Translated from Gazete Karınca
Several attacks have occured in the recent past regarding people who have been subjected to assault and/or murder due to their ethnic identities in Turkey. The deaths of a Kurdish construction worker in Afyon and a Syrian refugee in Samsun are the most recent examples of such attacks. Cuma Daş states that, in fact, nothing occurs accidentally. Racism has increased in a seriously dangerous and organised way in Turkey.
According to Daş, social media is the sole space in which one can express ideas, react against such incidents and oppose such actions.
“Pressure has been exerted on people who are against the official ideology – in the streets, where people have been imprisoned for protests in front of buildings and associations; in their homes and rooms and finally now into their computers and smart phones, especially over the past five years. All the physical spaces where we can raise our voices and breathe are being removed”.
Daş argues that some alternative freedom spaces have been created to respond to this pressure. It is certain that one of these spaces is social media, he writes.
He adds that it is undoubtedly true that social media has pressured institutions of justice to consider injustices against women, massacres, racist assaults and child abuses: “Justice offices are forced to act over many protests arising from social media campaigns, when femicide or racist assaults are reported”.
However, he also believes that racism can also be promoted through the use of social media. Referring to videos released on social media, Daş observes that even as social media can provide a space for the expression of dissent, it can also be used to express all kinds of racist and malicious hatred on social media.

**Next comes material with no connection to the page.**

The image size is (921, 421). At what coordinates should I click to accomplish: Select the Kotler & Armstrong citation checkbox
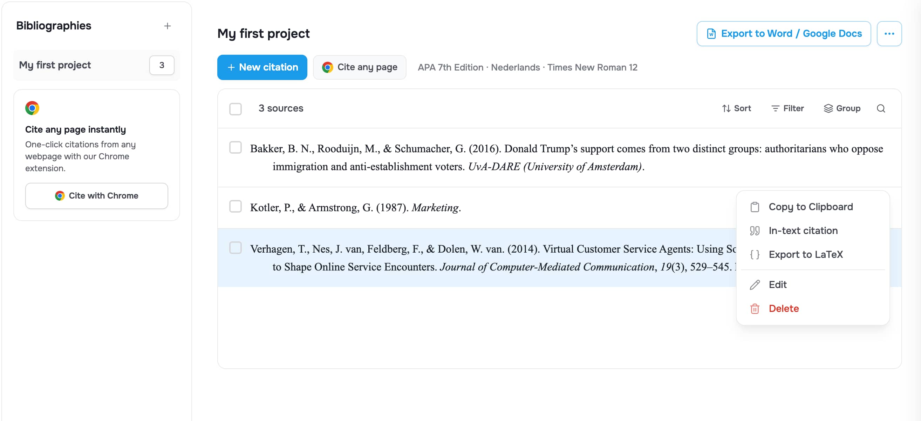coord(235,207)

For Daş, racism should be considered a dangerous ideology rather than an illness: “The death of George Floyd in the United States” highlights its presence everywhere, not just in Turkey.
But the seriousness of the situation in Turkey can be seen by just viewing the following headlines over just the past ten days in Turkey: ‘Soldier fears for life after being attacked by colleagues for speaking in Kurdish’, ‘Syrian refugee murdered in racist attack in Samsun, Turkey’, ‘Armed assault against Kurdish workers in Afyon: one death, two injured’, ‘Kurdish workers attacked in Sakarya’ and ‘Signboards with Kurdish names of neighbourhoods removed in Van, Turkey’.
In this context, Daş states that nothing occurs accidentally. Racism has increased in a seriously dangerous and organised way in Turkey.